# LED on the cheap



## Mike Edwardes (23 Jun 2013)

I'm thinking about experimenting with one of these over a 45 x 30 x 30 cm tank:







6000K and stated as 1000 lumen output. They come in a range of wattages from 10-50 watts. Has anyone tried one of these or have any opinions on how successful it's likely to be? 

Thanks,


----------



## Alastair (23 Jun 2013)

Troi has used the 30 watt variations of these I believe in his journal here
The Dark Side or What Lurks Beneath | Page 3 | UK Aquatic Plant Society

They look great in my opinion. Ill be giving them a go on my next venture. I did look at them originally for my current tank


----------



## Mike Edwardes (23 Jun 2013)

That does look good. I'm a bit worried that just using one on a small tank will look a bit stark because it's basically a point source and will cast very deep shadows. At that price, I'll just have to experiment I suppose


----------



## Tim Harrison (23 Jun 2013)

The shadows cast aren't too deep, and I find those that are just add to the scape. They also give incredible glitter lines and an amazing ripple effect.

I'll let you in to a secret...I did my research and the PAR tables below may well be of help, the originals can be found here http://www.plantedtank.net/forums/showthread.php?t=195589 page 7, but the whole thread is worth a read.

Actually, come to think of it I used the 20 watt versions, not the 30 watt as stated in my journal; I've just amended it.


----------



## BigTom (23 Jun 2013)

I suspect these are not all created equal. There are lots that look pretty identical on the outside, but I tried a generic looking 40w one from ebay and it was woeful - really dim (although I didn't have a PAR meter for proper measurements), harsh light and horrible colour rendition.

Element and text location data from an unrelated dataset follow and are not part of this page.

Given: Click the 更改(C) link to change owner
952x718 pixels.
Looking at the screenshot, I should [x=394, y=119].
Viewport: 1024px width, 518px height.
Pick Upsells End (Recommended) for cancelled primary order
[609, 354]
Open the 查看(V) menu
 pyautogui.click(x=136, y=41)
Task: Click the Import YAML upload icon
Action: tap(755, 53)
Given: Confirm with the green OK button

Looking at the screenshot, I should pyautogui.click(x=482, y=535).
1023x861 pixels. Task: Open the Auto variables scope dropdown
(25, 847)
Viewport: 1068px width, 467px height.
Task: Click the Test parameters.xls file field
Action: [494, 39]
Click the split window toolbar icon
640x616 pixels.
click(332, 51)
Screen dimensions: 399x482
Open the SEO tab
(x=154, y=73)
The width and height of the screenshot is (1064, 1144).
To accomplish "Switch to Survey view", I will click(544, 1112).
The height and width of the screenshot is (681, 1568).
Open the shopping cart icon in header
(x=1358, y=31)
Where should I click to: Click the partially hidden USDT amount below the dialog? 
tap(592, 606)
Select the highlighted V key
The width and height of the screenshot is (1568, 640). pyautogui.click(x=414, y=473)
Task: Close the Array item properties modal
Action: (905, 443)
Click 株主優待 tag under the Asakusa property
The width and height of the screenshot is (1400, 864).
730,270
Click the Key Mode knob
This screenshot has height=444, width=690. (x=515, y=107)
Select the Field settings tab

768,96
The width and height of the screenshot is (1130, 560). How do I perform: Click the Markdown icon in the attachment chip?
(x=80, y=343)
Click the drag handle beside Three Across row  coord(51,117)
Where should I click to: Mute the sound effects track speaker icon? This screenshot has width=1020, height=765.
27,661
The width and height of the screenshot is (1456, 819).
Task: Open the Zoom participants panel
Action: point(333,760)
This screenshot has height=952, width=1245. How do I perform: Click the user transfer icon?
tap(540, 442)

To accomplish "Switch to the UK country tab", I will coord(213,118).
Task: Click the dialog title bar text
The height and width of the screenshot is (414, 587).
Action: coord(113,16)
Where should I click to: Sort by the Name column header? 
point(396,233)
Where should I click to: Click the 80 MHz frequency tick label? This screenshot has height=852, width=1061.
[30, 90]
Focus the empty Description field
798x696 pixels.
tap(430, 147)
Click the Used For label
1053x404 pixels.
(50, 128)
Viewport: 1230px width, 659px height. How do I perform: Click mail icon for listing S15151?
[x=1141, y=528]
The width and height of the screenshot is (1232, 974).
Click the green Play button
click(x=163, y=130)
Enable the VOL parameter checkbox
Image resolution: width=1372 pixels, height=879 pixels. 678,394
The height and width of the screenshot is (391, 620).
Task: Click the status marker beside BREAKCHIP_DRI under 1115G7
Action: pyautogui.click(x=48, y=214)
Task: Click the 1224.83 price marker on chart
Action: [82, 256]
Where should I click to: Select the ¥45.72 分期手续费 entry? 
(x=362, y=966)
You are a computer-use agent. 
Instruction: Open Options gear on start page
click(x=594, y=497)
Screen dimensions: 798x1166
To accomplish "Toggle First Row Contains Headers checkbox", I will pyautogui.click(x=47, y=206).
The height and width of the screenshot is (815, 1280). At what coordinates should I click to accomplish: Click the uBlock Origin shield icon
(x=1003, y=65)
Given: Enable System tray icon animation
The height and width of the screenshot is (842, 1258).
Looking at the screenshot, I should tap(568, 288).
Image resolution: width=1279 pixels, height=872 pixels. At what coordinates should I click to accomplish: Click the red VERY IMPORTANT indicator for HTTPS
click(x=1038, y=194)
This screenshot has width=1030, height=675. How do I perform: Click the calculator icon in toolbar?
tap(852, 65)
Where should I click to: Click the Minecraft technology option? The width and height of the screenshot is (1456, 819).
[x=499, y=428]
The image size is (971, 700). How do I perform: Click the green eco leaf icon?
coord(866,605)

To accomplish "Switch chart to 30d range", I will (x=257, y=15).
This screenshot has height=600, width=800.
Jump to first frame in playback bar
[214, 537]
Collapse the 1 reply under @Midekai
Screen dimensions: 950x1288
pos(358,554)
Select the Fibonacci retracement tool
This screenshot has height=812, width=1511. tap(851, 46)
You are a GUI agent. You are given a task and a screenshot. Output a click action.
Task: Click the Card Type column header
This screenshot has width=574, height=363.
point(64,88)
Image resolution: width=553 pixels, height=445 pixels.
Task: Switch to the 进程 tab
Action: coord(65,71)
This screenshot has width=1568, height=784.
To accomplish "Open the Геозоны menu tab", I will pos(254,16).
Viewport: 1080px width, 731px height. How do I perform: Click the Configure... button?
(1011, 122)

If you're going to buy one, try and order from the same supplier as someone who has had success with theirs.


----------



## justissaayman (24 Jun 2013)

So these use 20W of power (or 10 for the linked ones?)


----------



## Tim Harrison (25 Jun 2013)

Mine? 20W. The thread linked to plantedtank.net gives good info of which wattage lights are appropriate for which size/depth of tank.


----------